William C. Pryor


William C. Pryor was an associate judge of the District of Columbia Court of Appeals, the highest court for the District of Columbia. He was the court's second African-American chief judge, serving from 1984 to 1988.

Early life and education

Pryor was born and raised in Washington, D.C., where he attended the city's segregated public schools. He met his future wife Elaine at Banneker Junior High School in 1945. After a year of high school at Dunbar High School, Pryor attended boarding school at the Northfield Mount Hermon School in Massachusetts.
As an undergraduate at Dartmouth College, Pryor was a pre-med student and played basketball. He graduated from college in 1954, the same year the Supreme Court held segregation in public schools unconstitutional in Brown v. Board of Education. Pryor later recalled, "As much as anything, I think the Brown decision got me to start thinking about becoming a lawyer."
To fulfill a ROTC obligation, Pryor first joined the army and was assigned to an ammunition company in France. During his service, in June 1955, he and Elaine were married in Paris.
After his tour of duty, Pryor attended Georgetown University Law Center and graduated in 1959 with good grades.

Career

Pryor had trouble finding work as a black attorney in the private sector. Instead he went to work at the Justice Department, first at the Civil Division and then the United States Attorney's Office in D.C.
In 1968, after an interval as an attorney for the Bell Telephone Company, Pryor was appointed by President Lyndon B. Johnson to the District of Columbia Court of General Sessions, the predecessor to the Superior Court of the District of Columbia. His first days on the bench were immediately after the 1968 Washington, D.C. riots following the assassination of Martin Luther King, Jr., and some of the defendants who appeared before him were schoolmates of his and others from a similar background. Looking back on this time, Judge Pryor later reflected, "There had to be some kind of discipline, but at the same time, I did feel some empathy for the people brought before the court. This conflict had been percolating for a long time, and now it was coming into the open. In those cases where serious crimes had been committed I applied the appropriate legal standards, even though I did feel for the people involved.
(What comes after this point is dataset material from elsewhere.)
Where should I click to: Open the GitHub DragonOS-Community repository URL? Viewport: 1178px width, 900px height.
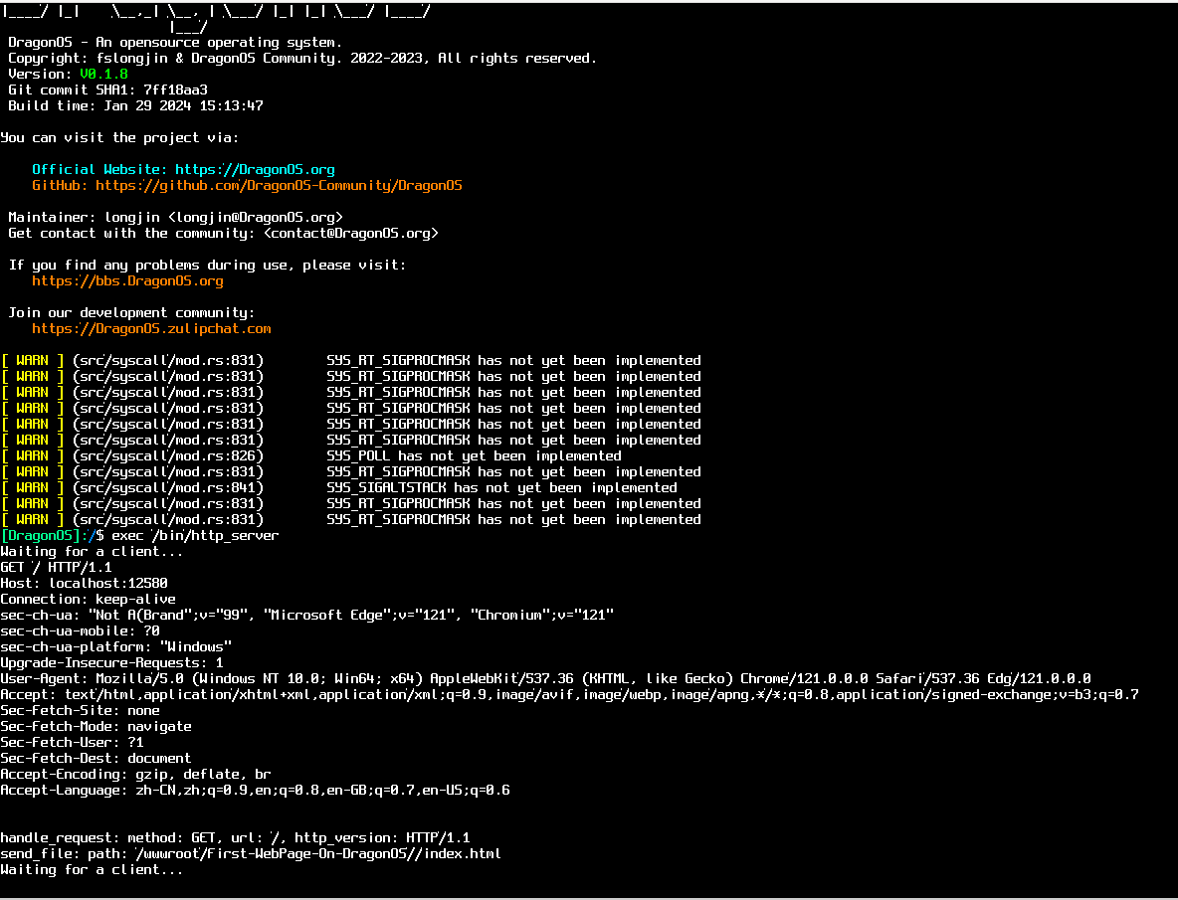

I felt it was important to make a clear distinction: rioting and looting was not an expression of civil rights, nor was it an appropriate form of protest, it was criminal conduct."
After a decade on the trial court, Pryor was appointed to the District of Columbia Court of Appeals in 1979. After serving as chief judge from 1984 to 1988, Pryor assumed senior status and continued to hear cases until 2019. Since 1988, he has taught criminal law and procedure at the University of the District of Columbia David A. Clarke School of Law.